VR: Para mim, não foi tanto o ativismo, mas o jornalismo. Porque o ativismo sem jornalismo não é nada. Se você não divulgar as ações que os ativistas estão realizando, não haverá conhecimento delas. Você pode fazer um vídeo, ou qualquer outra coisa, mas a maneira como um jornalista aborda o assunto não é a mesma que um ativista aborda. Não estou minimizando ninguém e não quero me colocar acima de ninguém, mas a abordagem é diferente.

Há também um jornalismo social, porque se você puder ver no meu [canal] Delibera no YouTube, há muitos problemas na sociedade cubana, todos os problemas, o sofrimento, os despejos, os deslizamentos de terra....

LJR: Como você se lembra do relacionamento de sua família com Fidel e Raúl Castro?

VR: Sim, eles visitavam minha casa, especialmente aos domingos, quando meu avô estava em casa. Mas meu avô sempre foi um homem muito humilde, muito simples, muito respeitoso, muito sério, muito quieto. Ele não falava nem contava nada, era um cara muito discreto.

Eu vi e testemunhei muitas das discussões do meu avô com Fidel, especialmente quando a Constituição de 76 estava sendo preparada, e ele disse a Fidel, eu me lembro, "temos que institucionalizar o país, não podemos ter uma lei fundamental [que estava provisoriamente em vigor após a Revolução Cubana] e um governo provisório para o resto da vida". Mas o que Fidel queria era manter o poder a todo custo e se perpetuar no poder, como fez. Ele jogou seus jogos e colocou certas coisas dentro da Constituição, mas meu avô estava sozinho e não podia fazer nada. Ele tentou fazer algo de dentro para fora e fazer o melhor que podia, mas, bem, não foi assim. Então, sempre vi todas essas coisas desde que era criança.
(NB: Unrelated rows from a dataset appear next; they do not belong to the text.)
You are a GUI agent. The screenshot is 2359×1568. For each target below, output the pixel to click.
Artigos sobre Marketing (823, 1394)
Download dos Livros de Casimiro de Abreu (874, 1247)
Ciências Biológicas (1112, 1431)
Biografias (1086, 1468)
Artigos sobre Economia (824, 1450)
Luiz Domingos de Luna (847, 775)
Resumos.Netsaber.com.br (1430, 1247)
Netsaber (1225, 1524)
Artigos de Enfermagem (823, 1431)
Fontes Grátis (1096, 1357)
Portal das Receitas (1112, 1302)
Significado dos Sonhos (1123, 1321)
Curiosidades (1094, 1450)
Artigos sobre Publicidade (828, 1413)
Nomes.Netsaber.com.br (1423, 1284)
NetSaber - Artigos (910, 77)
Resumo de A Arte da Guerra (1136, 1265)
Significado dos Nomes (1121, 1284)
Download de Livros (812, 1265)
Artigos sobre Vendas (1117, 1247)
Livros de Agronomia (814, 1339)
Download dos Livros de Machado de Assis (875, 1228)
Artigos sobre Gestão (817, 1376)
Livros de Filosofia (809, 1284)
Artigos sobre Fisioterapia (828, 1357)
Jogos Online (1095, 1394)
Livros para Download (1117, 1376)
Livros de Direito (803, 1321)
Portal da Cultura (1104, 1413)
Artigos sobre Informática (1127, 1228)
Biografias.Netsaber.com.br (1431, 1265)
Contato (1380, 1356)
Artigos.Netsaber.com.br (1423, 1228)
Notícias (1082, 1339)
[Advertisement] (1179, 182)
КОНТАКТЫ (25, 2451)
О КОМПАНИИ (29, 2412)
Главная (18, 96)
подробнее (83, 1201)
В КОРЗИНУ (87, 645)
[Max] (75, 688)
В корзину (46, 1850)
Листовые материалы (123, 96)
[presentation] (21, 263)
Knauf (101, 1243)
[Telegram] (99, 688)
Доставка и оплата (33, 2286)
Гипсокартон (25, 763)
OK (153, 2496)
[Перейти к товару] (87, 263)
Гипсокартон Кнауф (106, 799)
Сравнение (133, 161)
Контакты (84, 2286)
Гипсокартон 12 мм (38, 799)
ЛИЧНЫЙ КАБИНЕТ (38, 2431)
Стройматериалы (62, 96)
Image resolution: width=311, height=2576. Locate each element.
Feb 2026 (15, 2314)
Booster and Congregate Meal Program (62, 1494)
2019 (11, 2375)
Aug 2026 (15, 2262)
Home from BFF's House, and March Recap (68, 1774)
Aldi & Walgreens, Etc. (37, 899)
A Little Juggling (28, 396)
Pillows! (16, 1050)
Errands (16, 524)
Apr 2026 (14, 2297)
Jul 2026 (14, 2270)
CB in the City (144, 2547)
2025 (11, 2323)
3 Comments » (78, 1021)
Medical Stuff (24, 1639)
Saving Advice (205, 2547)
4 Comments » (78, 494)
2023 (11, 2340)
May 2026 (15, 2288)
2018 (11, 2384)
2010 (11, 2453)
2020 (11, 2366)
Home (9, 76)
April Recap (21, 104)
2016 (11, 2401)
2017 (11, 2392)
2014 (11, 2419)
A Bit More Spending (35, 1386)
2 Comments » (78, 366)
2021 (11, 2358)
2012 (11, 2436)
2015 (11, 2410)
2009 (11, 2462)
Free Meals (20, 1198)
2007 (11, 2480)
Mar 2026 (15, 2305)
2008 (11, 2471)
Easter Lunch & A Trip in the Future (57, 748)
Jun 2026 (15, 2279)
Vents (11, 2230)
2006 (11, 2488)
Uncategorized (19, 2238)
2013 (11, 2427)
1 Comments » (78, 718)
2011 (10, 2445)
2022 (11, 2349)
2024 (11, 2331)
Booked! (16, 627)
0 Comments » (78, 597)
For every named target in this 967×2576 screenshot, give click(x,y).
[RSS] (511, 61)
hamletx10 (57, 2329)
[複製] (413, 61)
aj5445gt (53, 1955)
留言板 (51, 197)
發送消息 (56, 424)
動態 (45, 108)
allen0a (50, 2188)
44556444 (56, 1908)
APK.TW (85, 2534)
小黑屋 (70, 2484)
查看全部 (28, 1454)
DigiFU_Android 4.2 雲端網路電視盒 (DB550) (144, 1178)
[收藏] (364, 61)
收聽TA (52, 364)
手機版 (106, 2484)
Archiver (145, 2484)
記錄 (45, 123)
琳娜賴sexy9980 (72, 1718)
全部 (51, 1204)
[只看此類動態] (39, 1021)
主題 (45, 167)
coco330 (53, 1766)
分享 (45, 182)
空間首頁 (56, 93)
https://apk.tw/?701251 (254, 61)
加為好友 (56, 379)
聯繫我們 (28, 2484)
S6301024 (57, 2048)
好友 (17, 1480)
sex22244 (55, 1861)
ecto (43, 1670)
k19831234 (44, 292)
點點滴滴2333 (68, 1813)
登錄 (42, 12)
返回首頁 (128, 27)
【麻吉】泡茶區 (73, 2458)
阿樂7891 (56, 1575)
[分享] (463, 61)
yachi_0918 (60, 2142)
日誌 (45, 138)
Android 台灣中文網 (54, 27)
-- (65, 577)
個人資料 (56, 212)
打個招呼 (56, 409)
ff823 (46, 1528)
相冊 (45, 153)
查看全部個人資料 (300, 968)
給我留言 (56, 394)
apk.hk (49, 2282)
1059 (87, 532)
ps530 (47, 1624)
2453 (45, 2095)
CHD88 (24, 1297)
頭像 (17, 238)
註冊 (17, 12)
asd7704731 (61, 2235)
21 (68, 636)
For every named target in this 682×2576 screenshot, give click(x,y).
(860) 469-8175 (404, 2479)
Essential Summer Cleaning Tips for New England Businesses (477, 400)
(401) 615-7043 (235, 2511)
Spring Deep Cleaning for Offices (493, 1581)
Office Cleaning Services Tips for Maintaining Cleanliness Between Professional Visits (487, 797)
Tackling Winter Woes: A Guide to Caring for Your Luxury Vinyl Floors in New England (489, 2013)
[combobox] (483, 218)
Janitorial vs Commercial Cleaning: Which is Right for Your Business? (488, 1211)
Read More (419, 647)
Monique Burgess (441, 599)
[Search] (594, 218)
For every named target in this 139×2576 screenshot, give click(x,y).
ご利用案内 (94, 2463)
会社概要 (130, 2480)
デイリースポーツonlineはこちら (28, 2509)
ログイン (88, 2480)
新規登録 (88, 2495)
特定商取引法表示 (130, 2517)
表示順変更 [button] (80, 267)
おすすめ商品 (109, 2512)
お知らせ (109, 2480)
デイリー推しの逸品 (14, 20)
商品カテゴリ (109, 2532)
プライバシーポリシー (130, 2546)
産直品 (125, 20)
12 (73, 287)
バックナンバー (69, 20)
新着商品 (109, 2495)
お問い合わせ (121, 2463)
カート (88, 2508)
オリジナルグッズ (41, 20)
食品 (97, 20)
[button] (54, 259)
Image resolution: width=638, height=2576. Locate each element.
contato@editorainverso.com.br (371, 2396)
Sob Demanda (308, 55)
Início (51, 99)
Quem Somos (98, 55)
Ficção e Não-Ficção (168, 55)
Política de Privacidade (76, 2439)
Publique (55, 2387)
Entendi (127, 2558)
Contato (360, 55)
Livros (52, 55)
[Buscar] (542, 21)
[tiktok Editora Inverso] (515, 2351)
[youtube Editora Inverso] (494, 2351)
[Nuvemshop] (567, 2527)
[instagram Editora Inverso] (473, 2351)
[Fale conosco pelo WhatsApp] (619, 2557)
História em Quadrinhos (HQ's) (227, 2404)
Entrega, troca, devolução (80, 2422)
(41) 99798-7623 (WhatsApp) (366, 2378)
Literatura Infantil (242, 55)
Éramos 13 pessoas na casa, quase todos meninos. E vivíamos de acordo com as regras [de racionamento de alimentos]. Nenhum tratamento especial, como os outros líderes, que bebiam uísque e comiam carne. Não, meu avô nunca aceitou nada disso. Na verdade, Raúl Castro uma vez lhe deu um jipe e meu avô o devolveu. E disse: "Não se pode ter mais de dois carros aqui". Ele sempre os manteve à distância, parece que sempre achou que essa era a única maneira de não envolver a família.

LJR: Sua família mencionou que precisava de você vivo para continuar sua luta por Cuba. Como o jornalismo intervém nessa luta?

VR: O jornalismo é usado nessa luta porque temos de denunciar todos esses abusos e ultrajes cometidos pela ditadura. Temos de desmascará-la por meios das denúncias. Eles são lobos em pele de cordeiro, então temos de tirar a pele de cordeiro deles para dizer às pessoas "vejam quem eles realmente são, são mafiosos, traficantes de drogas, gente sem vergonha". É isso que você tem de fazer, é isso que eu fiz com o jornalismo.

Mas quero deixar claro: o único compromisso de um jornalista é com a verdade. E o jornalista tem de ser imparcial o tempo todo.

LJR: O que vem a seguir, e você planeja continuar essa luta nos Estados Unidos?

VR: No momento, não tenho nenhuma ferramenta de trabalho, não tenho dinheiro, não tenho nada. Estou vendo como posso começar a trabalhar e como posso comprar meu laptop e, não sei, começar a trabalhar aos poucos. Pelo menos fazer meus artigos escritos e depois veremos.

Mas que ninguém pense que vou parar de fazer meu jornalismo. Vou continuar lutando.